Data on locating visible targets:
<<<<
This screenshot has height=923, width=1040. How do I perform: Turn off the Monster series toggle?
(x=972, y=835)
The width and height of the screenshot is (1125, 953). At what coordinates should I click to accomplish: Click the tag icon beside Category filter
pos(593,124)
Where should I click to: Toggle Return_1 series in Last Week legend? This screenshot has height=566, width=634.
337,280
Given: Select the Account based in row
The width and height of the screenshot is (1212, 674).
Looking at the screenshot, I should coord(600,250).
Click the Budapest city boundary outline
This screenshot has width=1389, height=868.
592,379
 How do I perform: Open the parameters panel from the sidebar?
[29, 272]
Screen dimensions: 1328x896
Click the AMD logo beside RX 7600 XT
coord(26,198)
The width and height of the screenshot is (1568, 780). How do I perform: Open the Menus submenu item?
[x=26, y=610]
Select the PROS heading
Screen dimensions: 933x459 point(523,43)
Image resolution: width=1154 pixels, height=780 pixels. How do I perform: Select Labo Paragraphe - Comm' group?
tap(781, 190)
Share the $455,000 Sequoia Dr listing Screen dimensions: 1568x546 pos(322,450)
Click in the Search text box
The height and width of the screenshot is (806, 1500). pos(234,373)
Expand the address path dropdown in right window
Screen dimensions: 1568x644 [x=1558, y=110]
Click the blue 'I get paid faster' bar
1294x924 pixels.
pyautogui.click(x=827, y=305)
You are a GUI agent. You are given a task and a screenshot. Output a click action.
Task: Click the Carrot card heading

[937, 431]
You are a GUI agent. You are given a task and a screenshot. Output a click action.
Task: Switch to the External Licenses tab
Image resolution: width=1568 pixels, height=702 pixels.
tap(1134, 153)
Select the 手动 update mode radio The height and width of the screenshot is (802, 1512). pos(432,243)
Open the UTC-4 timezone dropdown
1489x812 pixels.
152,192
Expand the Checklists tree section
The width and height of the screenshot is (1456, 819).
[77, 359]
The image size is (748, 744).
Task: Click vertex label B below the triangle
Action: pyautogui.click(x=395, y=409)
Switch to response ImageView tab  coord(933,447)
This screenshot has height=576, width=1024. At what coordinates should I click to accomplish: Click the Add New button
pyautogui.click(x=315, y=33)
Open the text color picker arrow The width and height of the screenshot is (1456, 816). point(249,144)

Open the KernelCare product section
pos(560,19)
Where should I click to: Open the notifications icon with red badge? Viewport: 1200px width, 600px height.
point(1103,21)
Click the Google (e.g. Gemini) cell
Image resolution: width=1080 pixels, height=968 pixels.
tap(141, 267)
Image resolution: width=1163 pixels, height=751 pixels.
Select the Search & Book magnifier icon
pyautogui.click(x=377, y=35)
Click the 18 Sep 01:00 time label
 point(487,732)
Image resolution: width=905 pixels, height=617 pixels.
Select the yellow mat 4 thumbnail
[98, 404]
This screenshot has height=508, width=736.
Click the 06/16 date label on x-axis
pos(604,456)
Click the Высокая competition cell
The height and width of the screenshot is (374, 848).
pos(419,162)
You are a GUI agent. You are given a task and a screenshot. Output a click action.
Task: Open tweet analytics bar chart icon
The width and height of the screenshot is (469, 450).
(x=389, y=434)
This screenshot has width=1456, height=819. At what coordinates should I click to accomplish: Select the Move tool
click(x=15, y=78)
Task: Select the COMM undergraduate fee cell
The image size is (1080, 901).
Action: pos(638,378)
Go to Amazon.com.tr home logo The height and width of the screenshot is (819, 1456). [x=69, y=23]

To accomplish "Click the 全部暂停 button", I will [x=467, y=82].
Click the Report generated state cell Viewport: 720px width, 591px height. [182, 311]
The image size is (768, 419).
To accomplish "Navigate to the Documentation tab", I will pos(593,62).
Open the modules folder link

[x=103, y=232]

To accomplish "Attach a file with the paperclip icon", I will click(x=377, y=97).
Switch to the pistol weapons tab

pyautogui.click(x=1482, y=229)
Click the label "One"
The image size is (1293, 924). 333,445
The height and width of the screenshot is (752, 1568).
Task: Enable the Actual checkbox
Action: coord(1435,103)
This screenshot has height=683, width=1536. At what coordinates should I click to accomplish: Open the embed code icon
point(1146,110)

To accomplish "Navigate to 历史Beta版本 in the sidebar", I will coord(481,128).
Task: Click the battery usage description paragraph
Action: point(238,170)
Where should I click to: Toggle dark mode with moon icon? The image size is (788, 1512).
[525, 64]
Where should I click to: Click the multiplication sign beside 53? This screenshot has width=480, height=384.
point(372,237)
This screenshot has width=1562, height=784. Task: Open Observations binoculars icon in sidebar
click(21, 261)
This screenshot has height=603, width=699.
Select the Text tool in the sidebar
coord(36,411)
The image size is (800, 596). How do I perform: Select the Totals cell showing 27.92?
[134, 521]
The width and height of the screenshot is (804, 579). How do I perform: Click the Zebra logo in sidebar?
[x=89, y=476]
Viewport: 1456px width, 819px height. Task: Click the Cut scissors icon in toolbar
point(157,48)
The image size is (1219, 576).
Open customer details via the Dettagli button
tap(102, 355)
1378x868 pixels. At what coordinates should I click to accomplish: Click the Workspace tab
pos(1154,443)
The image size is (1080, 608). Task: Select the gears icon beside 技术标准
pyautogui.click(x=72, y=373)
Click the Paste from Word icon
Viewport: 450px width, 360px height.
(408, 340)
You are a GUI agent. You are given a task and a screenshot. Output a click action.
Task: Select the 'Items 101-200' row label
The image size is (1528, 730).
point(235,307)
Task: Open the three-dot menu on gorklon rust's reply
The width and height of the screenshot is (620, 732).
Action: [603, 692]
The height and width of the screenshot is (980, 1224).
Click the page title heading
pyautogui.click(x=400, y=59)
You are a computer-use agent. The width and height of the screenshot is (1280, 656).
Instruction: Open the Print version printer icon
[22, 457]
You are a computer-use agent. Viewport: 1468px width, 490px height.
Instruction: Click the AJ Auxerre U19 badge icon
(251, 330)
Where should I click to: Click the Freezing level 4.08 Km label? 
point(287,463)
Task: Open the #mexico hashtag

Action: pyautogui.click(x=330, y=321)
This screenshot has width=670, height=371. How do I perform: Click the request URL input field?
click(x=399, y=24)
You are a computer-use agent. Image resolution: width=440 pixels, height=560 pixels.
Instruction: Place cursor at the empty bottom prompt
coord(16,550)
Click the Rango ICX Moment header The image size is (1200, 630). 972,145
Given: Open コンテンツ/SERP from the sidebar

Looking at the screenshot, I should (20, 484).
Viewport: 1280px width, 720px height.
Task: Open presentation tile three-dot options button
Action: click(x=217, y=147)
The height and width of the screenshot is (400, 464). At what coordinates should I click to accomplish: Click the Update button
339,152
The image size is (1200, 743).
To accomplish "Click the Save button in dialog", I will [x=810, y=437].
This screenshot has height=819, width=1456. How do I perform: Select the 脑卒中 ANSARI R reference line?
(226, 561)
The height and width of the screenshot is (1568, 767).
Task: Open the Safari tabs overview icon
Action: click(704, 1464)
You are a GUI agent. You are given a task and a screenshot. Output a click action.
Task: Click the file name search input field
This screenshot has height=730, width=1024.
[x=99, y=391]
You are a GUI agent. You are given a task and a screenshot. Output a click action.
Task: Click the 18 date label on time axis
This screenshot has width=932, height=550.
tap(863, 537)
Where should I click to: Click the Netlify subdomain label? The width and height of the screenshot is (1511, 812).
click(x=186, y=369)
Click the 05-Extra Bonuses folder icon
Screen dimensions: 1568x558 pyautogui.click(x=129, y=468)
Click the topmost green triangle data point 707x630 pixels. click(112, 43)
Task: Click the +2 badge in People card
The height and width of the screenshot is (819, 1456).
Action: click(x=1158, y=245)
>>>>
Written exercise »
Can you reproduce the listing above with every "GUI agent" replaced by "interface agent" and everything else left unchanged?

Task response »
This screenshot has height=923, width=1040. How do I perform: Turn off the Monster series toggle?
(x=972, y=835)
The width and height of the screenshot is (1125, 953). At what coordinates should I click to accomplish: Click the tag icon beside Category filter
pos(593,124)
Where should I click to: Toggle Return_1 series in Last Week legend? This screenshot has height=566, width=634.
337,280
Given: Select the Account based in row
The width and height of the screenshot is (1212, 674).
Looking at the screenshot, I should coord(600,250).
Click the Budapest city boundary outline
This screenshot has width=1389, height=868.
592,379
 How do I perform: Open the parameters panel from the sidebar?
[29, 272]
Screen dimensions: 1328x896
Click the AMD logo beside RX 7600 XT
coord(26,198)
The width and height of the screenshot is (1568, 780). How do I perform: Open the Menus submenu item?
[x=26, y=610]
Select the PROS heading
Screen dimensions: 933x459 point(523,43)
Image resolution: width=1154 pixels, height=780 pixels. How do I perform: Select Labo Paragraphe - Comm' group?
tap(781, 190)
Share the $455,000 Sequoia Dr listing Screen dimensions: 1568x546 pos(322,450)
Click in the Search text box
The height and width of the screenshot is (806, 1500). pos(234,373)
Expand the address path dropdown in right window
Screen dimensions: 1568x644 [x=1558, y=110]
Click the blue 'I get paid faster' bar
1294x924 pixels.
pyautogui.click(x=827, y=305)
You are a interface agent. You are given a task and a screenshot. Output a click action.
Task: Click the Carrot card heading

[937, 431]
You are a interface agent. You are given a task and a screenshot. Output a click action.
Task: Switch to the External Licenses tab
Image resolution: width=1568 pixels, height=702 pixels.
tap(1134, 153)
Select the 手动 update mode radio The height and width of the screenshot is (802, 1512). pos(432,243)
Open the UTC-4 timezone dropdown
1489x812 pixels.
152,192
Expand the Checklists tree section
The width and height of the screenshot is (1456, 819).
[77, 359]
The image size is (748, 744).
Task: Click vertex label B below the triangle
Action: pyautogui.click(x=395, y=409)
Switch to response ImageView tab  coord(933,447)
This screenshot has height=576, width=1024. At what coordinates should I click to accomplish: Click the Add New button
pyautogui.click(x=315, y=33)
Open the text color picker arrow The width and height of the screenshot is (1456, 816). point(249,144)

Open the KernelCare product section
pos(560,19)
Where should I click to: Open the notifications icon with red badge? Viewport: 1200px width, 600px height.
point(1103,21)
Click the Google (e.g. Gemini) cell
Image resolution: width=1080 pixels, height=968 pixels.
tap(141, 267)
Image resolution: width=1163 pixels, height=751 pixels.
Select the Search & Book magnifier icon
pyautogui.click(x=377, y=35)
Click the 18 Sep 01:00 time label
 point(487,732)
Image resolution: width=905 pixels, height=617 pixels.
Select the yellow mat 4 thumbnail
[98, 404]
This screenshot has height=508, width=736.
Click the 06/16 date label on x-axis
pos(604,456)
Click the Высокая competition cell
The height and width of the screenshot is (374, 848).
pos(419,162)
You are a interface agent. You are given a task and a screenshot. Output a click action.
Task: Open tweet analytics bar chart icon
The width and height of the screenshot is (469, 450).
(x=389, y=434)
This screenshot has width=1456, height=819. At what coordinates should I click to accomplish: Select the Move tool
click(x=15, y=78)
Task: Select the COMM undergraduate fee cell
The image size is (1080, 901).
Action: pos(638,378)
Go to Amazon.com.tr home logo The height and width of the screenshot is (819, 1456). [x=69, y=23]

To accomplish "Click the 全部暂停 button", I will [x=467, y=82].
Click the Report generated state cell Viewport: 720px width, 591px height. [182, 311]
The image size is (768, 419).
To accomplish "Navigate to the Documentation tab", I will pos(593,62).
Open the modules folder link

[x=103, y=232]

To accomplish "Attach a file with the paperclip icon", I will click(x=377, y=97).
Switch to the pistol weapons tab

pyautogui.click(x=1482, y=229)
Click the label "One"
The image size is (1293, 924). 333,445
The height and width of the screenshot is (752, 1568).
Task: Enable the Actual checkbox
Action: coord(1435,103)
This screenshot has height=683, width=1536. At what coordinates should I click to accomplish: Open the embed code icon
point(1146,110)

To accomplish "Navigate to 历史Beta版本 in the sidebar", I will coord(481,128).
Task: Click the battery usage description paragraph
Action: point(238,170)
Where should I click to: Toggle dark mode with moon icon? The image size is (788, 1512).
[525, 64]
Where should I click to: Click the multiplication sign beside 53? This screenshot has width=480, height=384.
point(372,237)
This screenshot has width=1562, height=784. Task: Open Observations binoculars icon in sidebar
click(21, 261)
This screenshot has height=603, width=699.
Select the Text tool in the sidebar
coord(36,411)
The image size is (800, 596). How do I perform: Select the Totals cell showing 27.92?
[134, 521]
The width and height of the screenshot is (804, 579). How do I perform: Click the Zebra logo in sidebar?
[x=89, y=476]
Viewport: 1456px width, 819px height. Task: Click the Cut scissors icon in toolbar
point(157,48)
The image size is (1219, 576).
Open customer details via the Dettagli button
tap(102, 355)
1378x868 pixels. At what coordinates should I click to accomplish: Click the Workspace tab
pos(1154,443)
The image size is (1080, 608). Task: Select the gears icon beside 技术标准
pyautogui.click(x=72, y=373)
Click the Paste from Word icon
Viewport: 450px width, 360px height.
(408, 340)
You are a interface agent. You are given a task and a screenshot. Output a click action.
Task: Select the 'Items 101-200' row label
The image size is (1528, 730).
point(235,307)
Task: Open the three-dot menu on gorklon rust's reply
The width and height of the screenshot is (620, 732).
Action: [603, 692]
The height and width of the screenshot is (980, 1224).
Click the page title heading
pyautogui.click(x=400, y=59)
You are a computer-use agent. The width and height of the screenshot is (1280, 656).
Instruction: Open the Print version printer icon
[22, 457]
You are a computer-use agent. Viewport: 1468px width, 490px height.
Instruction: Click the AJ Auxerre U19 badge icon
(251, 330)
Where should I click to: Click the Freezing level 4.08 Km label? 
point(287,463)
Task: Open the #mexico hashtag

Action: pyautogui.click(x=330, y=321)
This screenshot has width=670, height=371. How do I perform: Click the request URL input field?
click(x=399, y=24)
You are a computer-use agent. Image resolution: width=440 pixels, height=560 pixels.
Instruction: Place cursor at the empty bottom prompt
coord(16,550)
Click the Rango ICX Moment header The image size is (1200, 630). 972,145
Given: Open コンテンツ/SERP from the sidebar

Looking at the screenshot, I should (20, 484).
Viewport: 1280px width, 720px height.
Task: Open presentation tile three-dot options button
Action: click(x=217, y=147)
The height and width of the screenshot is (400, 464). At what coordinates should I click to accomplish: Click the Update button
339,152
The image size is (1200, 743).
To accomplish "Click the Save button in dialog", I will [x=810, y=437].
This screenshot has height=819, width=1456. How do I perform: Select the 脑卒中 ANSARI R reference line?
(226, 561)
The height and width of the screenshot is (1568, 767).
Task: Open the Safari tabs overview icon
Action: click(704, 1464)
You are a interface agent. You are given a task and a screenshot. Output a click action.
Task: Click the file name search input field
This screenshot has height=730, width=1024.
[x=99, y=391]
You are a interface agent. You are given a task and a screenshot. Output a click action.
Task: Click the 18 date label on time axis
This screenshot has width=932, height=550.
tap(863, 537)
Where should I click to: Click the Netlify subdomain label? The width and height of the screenshot is (1511, 812).
click(x=186, y=369)
Click the 05-Extra Bonuses folder icon
Screen dimensions: 1568x558 pyautogui.click(x=129, y=468)
Click the topmost green triangle data point 707x630 pixels. click(112, 43)
Task: Click the +2 badge in People card
The height and width of the screenshot is (819, 1456).
Action: click(x=1158, y=245)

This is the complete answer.